Ce magistrat a rendu compte des plaidoiries dans le délibéré de la Cour, composée de : Marie-Paule ALZEARI, présidente Eric LEGRIS, président Christine LAGARDE, conseillère Greffière lors des débats : Madame Sophie CAPITAINE ARRÊT : - Par défaut - par mise à disposition de l'arrêt au greffe de la Cour, les parties en ayant été préalablement avisées dans les conditions prévues au deuxième alinéa de l'article 450 du code de procédure civile - signé par Marie-Paule ALZEARI, présidente et par Sophie CAPITAINE, greffière à laquelle la minute de la décision a été remise par le magistrat signataire.
EXPOSÉ DU LITIGE : M. [C] [U] a été engagé par la société [6] (ci-après 'la Société') à compter du 02 mai 2012 en qualité de plongeur.
Il était présent le 13 novembre 2015 dans l'établissement lors des attentats du vendredi 13 novembre 2015 qui ont commencé au [9] à [Localité 8] pour se poursuivre à [Localité 7] au [5] et sur des terrasses de cafés, dont celle [6].
Il a été reconnu comme victime d'un accident du travail.
Le 12 août 2022, M. [U] a été placé en arrêt de travail pour « gastro-entérite », jusqu'au 15 août 2022.
Cet arrêt a fait l'objet par la suite d'arrêts de prolongations, certains mentionnant une rechute d'accident du travail, d'autres ne faisant pas apparaître de lien avec une activité professionnelle.
Le 1er septembre 2022, la Société a demandé par courrier recommandé avec avis de réception à M. [U] de justifier de ses absences.
Le courrier est revenu comme non réclamé.
Le 26 septembre 2022, Monsieur [U] est reçu par le médecin du travail qui a rendu l'avis suivant : 'En arrêt de travail provisoire pour désordres post traumatiques liés au stress (victime des attentats du 13 novembre 2015) ou [6] où il travaillait.

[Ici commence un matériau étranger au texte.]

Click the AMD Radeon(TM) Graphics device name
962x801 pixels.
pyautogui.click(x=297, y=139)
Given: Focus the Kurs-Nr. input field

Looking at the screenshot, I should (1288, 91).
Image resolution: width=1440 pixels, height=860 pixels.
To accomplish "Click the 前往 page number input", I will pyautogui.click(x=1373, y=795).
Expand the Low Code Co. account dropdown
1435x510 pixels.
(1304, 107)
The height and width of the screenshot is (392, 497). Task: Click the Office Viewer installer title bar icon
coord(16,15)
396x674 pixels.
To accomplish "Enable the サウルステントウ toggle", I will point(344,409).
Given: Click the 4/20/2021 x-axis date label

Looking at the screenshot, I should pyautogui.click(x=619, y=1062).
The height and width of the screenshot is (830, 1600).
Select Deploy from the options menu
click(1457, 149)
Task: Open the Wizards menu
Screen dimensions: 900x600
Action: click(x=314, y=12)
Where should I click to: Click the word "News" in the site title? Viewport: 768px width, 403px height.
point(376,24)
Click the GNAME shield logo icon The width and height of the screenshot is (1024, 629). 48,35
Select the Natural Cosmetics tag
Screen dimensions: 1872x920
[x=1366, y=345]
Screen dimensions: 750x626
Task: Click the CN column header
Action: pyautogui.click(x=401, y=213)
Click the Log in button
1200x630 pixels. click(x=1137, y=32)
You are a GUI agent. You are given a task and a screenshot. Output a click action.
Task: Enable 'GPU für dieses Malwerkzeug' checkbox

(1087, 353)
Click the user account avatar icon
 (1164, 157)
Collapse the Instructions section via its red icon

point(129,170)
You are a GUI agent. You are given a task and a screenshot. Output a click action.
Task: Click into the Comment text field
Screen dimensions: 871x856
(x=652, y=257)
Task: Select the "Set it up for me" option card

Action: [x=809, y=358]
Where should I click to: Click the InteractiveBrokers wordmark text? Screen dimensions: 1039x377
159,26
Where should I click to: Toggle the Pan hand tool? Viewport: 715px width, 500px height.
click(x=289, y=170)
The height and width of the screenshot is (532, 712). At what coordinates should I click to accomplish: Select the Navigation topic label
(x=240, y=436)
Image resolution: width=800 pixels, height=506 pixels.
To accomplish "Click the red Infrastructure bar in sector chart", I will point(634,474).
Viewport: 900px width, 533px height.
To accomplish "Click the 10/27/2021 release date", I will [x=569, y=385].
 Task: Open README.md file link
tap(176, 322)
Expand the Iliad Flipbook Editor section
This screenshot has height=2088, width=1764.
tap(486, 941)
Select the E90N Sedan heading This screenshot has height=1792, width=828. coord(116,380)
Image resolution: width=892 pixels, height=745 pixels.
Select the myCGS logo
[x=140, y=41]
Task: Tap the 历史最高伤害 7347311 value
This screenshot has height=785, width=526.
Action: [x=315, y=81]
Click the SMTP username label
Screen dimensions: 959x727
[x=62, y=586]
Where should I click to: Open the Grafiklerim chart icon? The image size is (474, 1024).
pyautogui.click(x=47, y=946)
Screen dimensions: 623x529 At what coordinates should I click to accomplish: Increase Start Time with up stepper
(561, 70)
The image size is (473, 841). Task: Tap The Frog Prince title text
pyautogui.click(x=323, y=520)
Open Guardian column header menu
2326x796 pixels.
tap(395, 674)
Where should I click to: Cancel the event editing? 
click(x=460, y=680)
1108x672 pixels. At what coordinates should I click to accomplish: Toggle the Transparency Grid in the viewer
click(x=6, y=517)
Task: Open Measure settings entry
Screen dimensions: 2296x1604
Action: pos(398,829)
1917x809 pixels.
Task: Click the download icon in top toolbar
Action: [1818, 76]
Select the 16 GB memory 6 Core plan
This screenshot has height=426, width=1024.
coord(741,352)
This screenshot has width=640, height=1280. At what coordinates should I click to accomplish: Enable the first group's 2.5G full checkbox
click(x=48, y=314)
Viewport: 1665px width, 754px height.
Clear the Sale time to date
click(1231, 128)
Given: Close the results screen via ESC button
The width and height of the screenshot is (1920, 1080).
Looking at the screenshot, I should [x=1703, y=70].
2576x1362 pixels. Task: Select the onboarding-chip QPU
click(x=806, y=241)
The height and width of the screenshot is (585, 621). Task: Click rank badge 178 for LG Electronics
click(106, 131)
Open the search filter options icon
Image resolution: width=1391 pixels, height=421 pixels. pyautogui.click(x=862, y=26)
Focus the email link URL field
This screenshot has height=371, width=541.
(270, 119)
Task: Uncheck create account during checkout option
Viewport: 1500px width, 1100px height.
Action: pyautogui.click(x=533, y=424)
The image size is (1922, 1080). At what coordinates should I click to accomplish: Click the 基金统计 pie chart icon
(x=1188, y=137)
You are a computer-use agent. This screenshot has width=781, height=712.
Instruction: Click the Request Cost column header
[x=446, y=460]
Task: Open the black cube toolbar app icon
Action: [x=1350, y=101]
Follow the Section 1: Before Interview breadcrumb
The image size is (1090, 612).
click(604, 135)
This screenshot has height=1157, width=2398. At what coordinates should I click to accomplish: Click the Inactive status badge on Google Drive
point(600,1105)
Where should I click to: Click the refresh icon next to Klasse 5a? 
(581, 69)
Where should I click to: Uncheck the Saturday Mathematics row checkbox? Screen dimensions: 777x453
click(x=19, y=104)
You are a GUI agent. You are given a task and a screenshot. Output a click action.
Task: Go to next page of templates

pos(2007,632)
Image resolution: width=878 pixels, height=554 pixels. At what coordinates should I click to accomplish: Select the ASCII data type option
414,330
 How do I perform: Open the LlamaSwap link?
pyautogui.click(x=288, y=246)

Il aurait repris le travail mais échec flash-back des événements, hypervigilance, réactions de sursauts qui l'auraient amené à arrêter...De ce qui en résulte, je préconise une inaptitude car le lieu de travail risquerait d'aggraver sa santé.
Je vous prie de prolonger son arrêt jusqu'ou 11/10/2022 inclus, le temps pour moi de contacter son employeur et organiser tout cela... ».
Le 17 mai 2024, la Caisse primaire d'assurance maladie (CPAM) a reconnu que la rechute du 17 avril 2024 est imputable à l'accident de travail du 13 novembre 2015.
La Société a contesté cette décision.
Une procédure est pendante devant le tribunal judiciaire de Paris.
Le 28 octobre 2024, M. [U] est reçu par le médecin du travail qui conclut sur fiche d'inaptitude : « L'état de santé du salarié fait obstacle à tout reclassement dans un emploi ».